In a conversation with Jan’s mother who was visiting last week, she reminded me that the Jehovah’s Witnesses believe that there will be 144,000 people in heaven … but according to my rough calculations based on Jesus’ parable this morning, there will be about 6 billion people gathered around Abraham’s bosom … I hope it’s a big bosom … and the top 5 percent of the world’s population who control the lion’s share of the world’s wealth are going to be begging a few of those billions to dip the tips their fingers in cool water to slake our eternal thirst.

When I was in junior high, I sang in a church youth choir directed by my mother. And one of the hot junior anthems of the late 60’s and early 70’s was entitled “Hey, Hey, Anybody Listening?”. The song went: “Hey, hey, anybody listening, hey, hey, anybody there? Hey, hey, anybody listening? Anybody care?”

It seems to me that this was the song Jesus was singing when he told his parable and it seems to me that it was the song that the author of the epistle to Timothy was singing: “Is anybody listening? Does anybody care?”

We do well to remember that Jesus’ parables were not typically sweetness and light. And of the harsh judgment found in his harder parables, we’d do well to consider that it may just be folk like us who receive the gloomiest verdict. It’s as if Jesus is asking: “Is anybody listening? Does anybody care?” At the end of the parable, the rich man, now desperate to warn his brothers, is now bargaining hard with Abraham: “but if someone goes to warn my brothers from the dead, they will repent." And Abraham said to him, "If they do not listen to Moses and the prophets”—in other words, what has been taught to them for generations, “neither will they be convinced even if someone rises from the dead." '

Well, how do we find our way out of this homiletical corner? In part, it is by listening again to some of the final words to Timothy, words that remind the wealthy of his time and ours that we are all linked together, every way you can describe the polarities of human existence, that we are all yet bound up in a single garment of destiny, as Martin King put it.

As a fellow Baptist preacher said, “A faithful response to the poor now involves not only some clear refusals to own or spend in certain ways and some very personal acts of self-giving, but also commitments to far-reaching structural change. This does touch on who pays how much tax, and on what workers everywhere are paid and on what kind of healthcare is available to the poor.

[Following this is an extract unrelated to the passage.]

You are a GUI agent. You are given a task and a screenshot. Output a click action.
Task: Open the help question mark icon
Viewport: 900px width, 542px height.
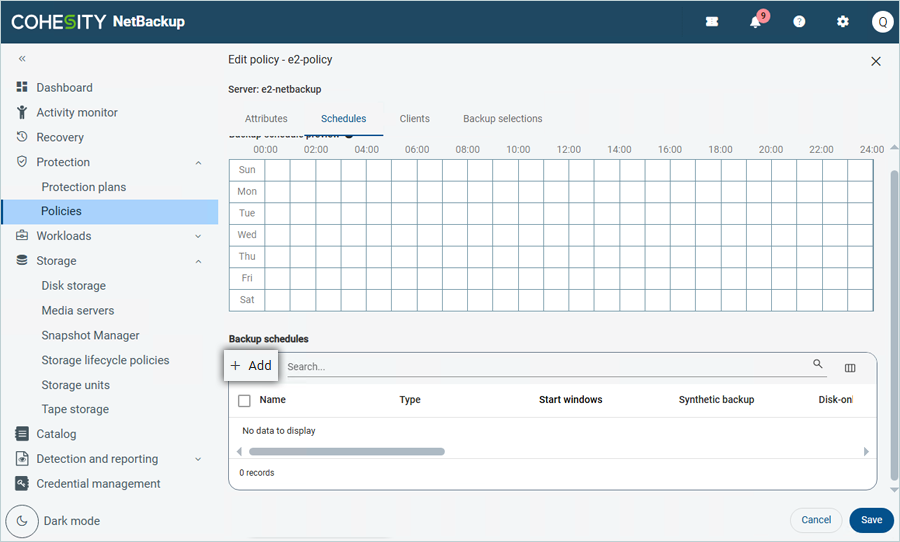coord(799,22)
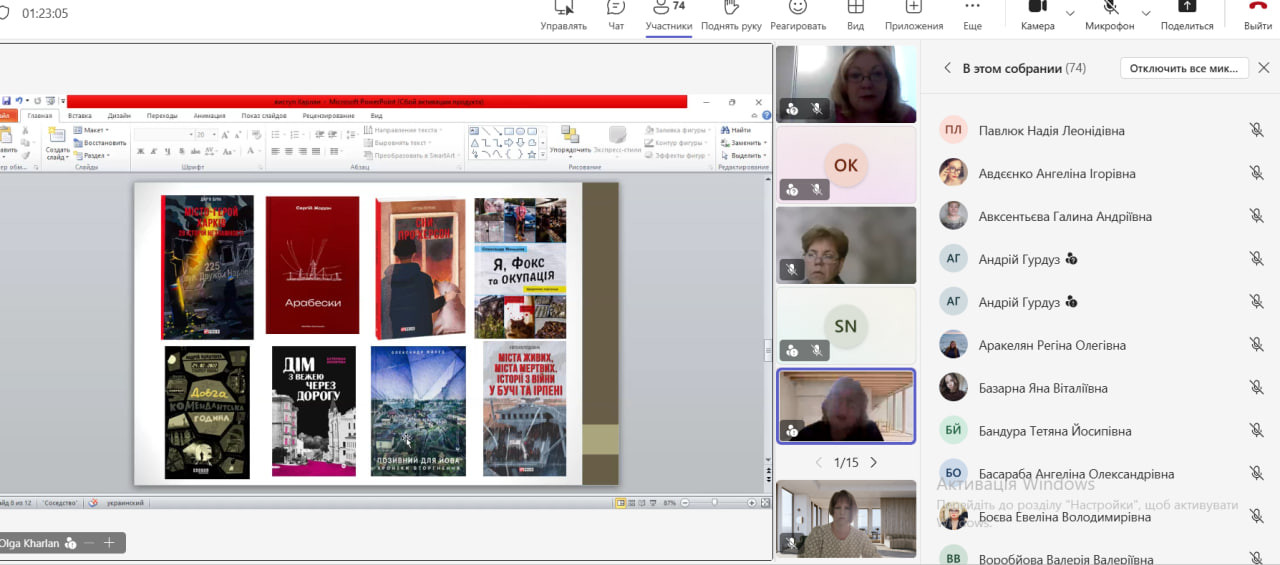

If we don't hear the Gospel impinging on those questions, it's not the Gospel of Jesus we've been hearing.”

From time to time, we are blessed to be able to serve the poor. Whether Winter Nights or Mexico Mission or White Cross or volunteer overseas missions or whatever … each of these experiences and others reminds of what we know deep down … that each time we serve, the ones we serve serve us … and inspire us and free us and renew our faith and empower us to live out the mission and meaning of Jesus. As Dorothy Day said so truly—this is my paraphrase: “I really don’t know about the salvation of any single soul; somehow we must all be saved together.”

So, dear friends, I’ll say to Trevor’s church and I’ll say to us, my prayer for you is that you will strongly encourage one another in your becoming—that you will determine to grow as partners in this marriage of ministry. Grow in compassion. Grow in Christ-likeness. Grow in wisdom. Grow in depth and breadth of love for all people, and indeed, for all of God’s beloved creation.

You may not realize it, but every sermon you’ve ever heard and every sermon you’ll ever hear again is asking one way or another, the question: “Hey, HEY! Anybody listening? Hey, HEY! Anybody there? Hey, HEY! Anybody listening? Anybody care?” Amen.